7. Regularly audit active directory of authorized users and privileged accounts.
Just as it is important to conduct regular data audits, it is equally important to audit those who have access to a company’s systems, especially those with administrative access. Administrators often have the “keys to the kingdom” with unfettered access to files throughout an organization, the ability to create new accounts, and alter other users’ permissions settings. A common goal for hackers, once they have gained access to the network, is to establish access to an administrative account, i.e., privilege escalation.
By regularly auditing accounts and privileges, an organization can quickly identify whether or not there is an account with a name that they do not recognize or see if a recently departed employee still has access to the system with their old username and password.
8. Backup your data regularly and have a disaster recovery plan.

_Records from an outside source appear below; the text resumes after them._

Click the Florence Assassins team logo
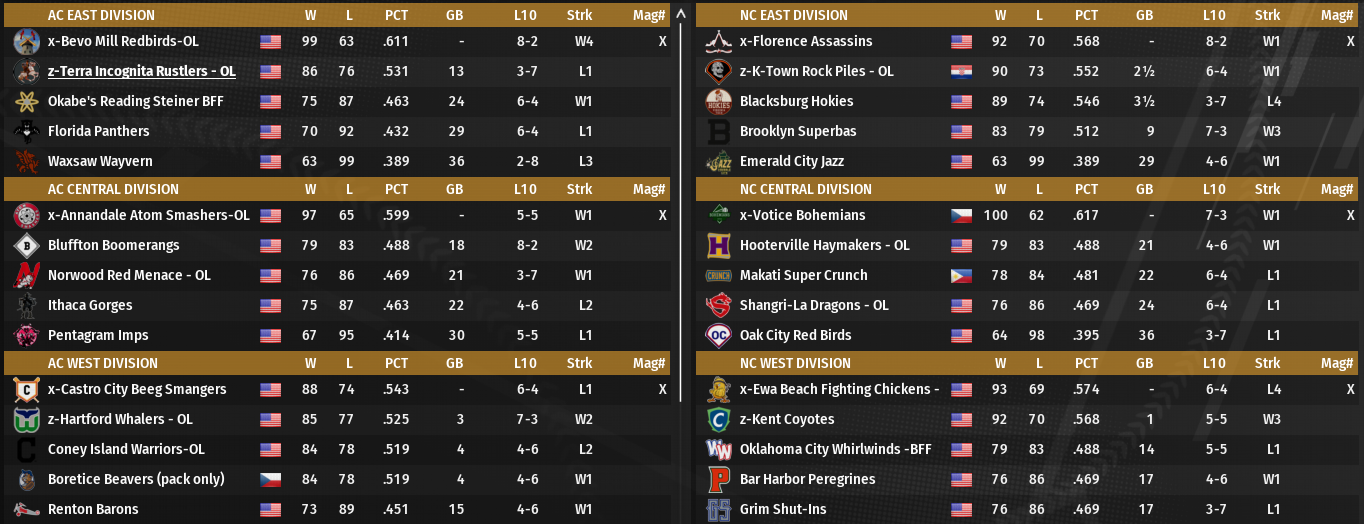This screenshot has width=1364, height=524. coord(719,42)
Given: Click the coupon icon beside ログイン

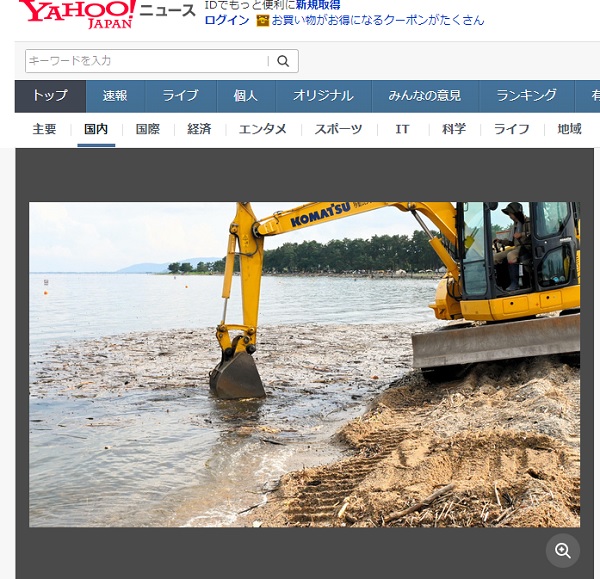Looking at the screenshot, I should [x=263, y=20].
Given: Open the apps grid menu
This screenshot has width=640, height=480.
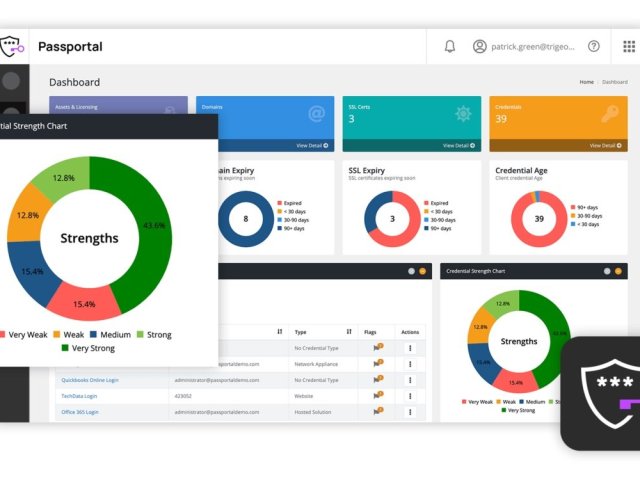Looking at the screenshot, I should pyautogui.click(x=629, y=46).

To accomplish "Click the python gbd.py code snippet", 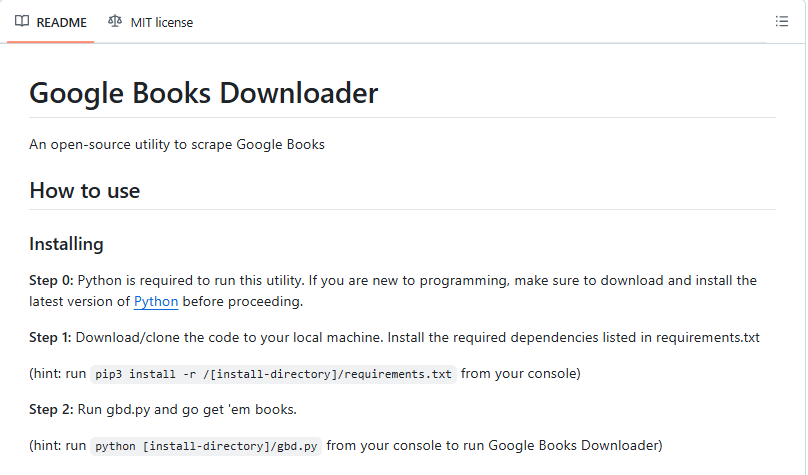I will 207,446.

Once a company knows what data they have, where it is located, and who has access to it, the next step is to ensure that it is backed up. Having only one copy of an organization’s data leaves businesses at substantial risk, because losing the data to human error, ransomware, system failure, natural disaster, or other issue could mean it is gone forever. A common best practice for essential data is the 3-2-1 backup rule. Keep at least 3 copies of your data on 2 different storage types with at least 1 copy stored offsite.
It is also important to perform restore testing to identify any problems that may arise with the backup system such as a lengthy downtime or corrupt data. The last thing anyone wants to find out is their backups have not been working when they need them most.
9. Understand necessary compliance and regulatory requirements applicable to the business.
Being compliant does not mean a company is secure. Being secure does not mean a company is compliant. Often times, a company’s security initiatives will overlap with their regulatory requirements, but one may not be enough to satisfy the other. That is why it is important to understand what the compliance requirements are for an industry and determine a proportional approach.
By understanding which cybersecurity and compliance frameworks apply to an organization, they can determine whether or not their current security measures are enough to satisfy those requirements or if they need to do more to ensure confidential data remains secure.
10. Conduct a cybersecurity assessment.
According to Lean Six Sigma, the definition of a problem is the difference between what is and what should be. By engaging a trusted third-party advisor to conduct a cybersecurity assessment, a company creates a baseline to analyze where they currently stand and what needs to be done to improve security.
Furthermore, as managing third-party cybersecurity risk continues to grow in popularity, it is no surprise that companies are now regularly being audited by their customers and partners regarding data security policies and procedures. The results of the audit can be the difference between keeping and losing a large client. A cybersecurity assessment will help prepare an organization for a security audit so that they know what needs to be done to pass this important test.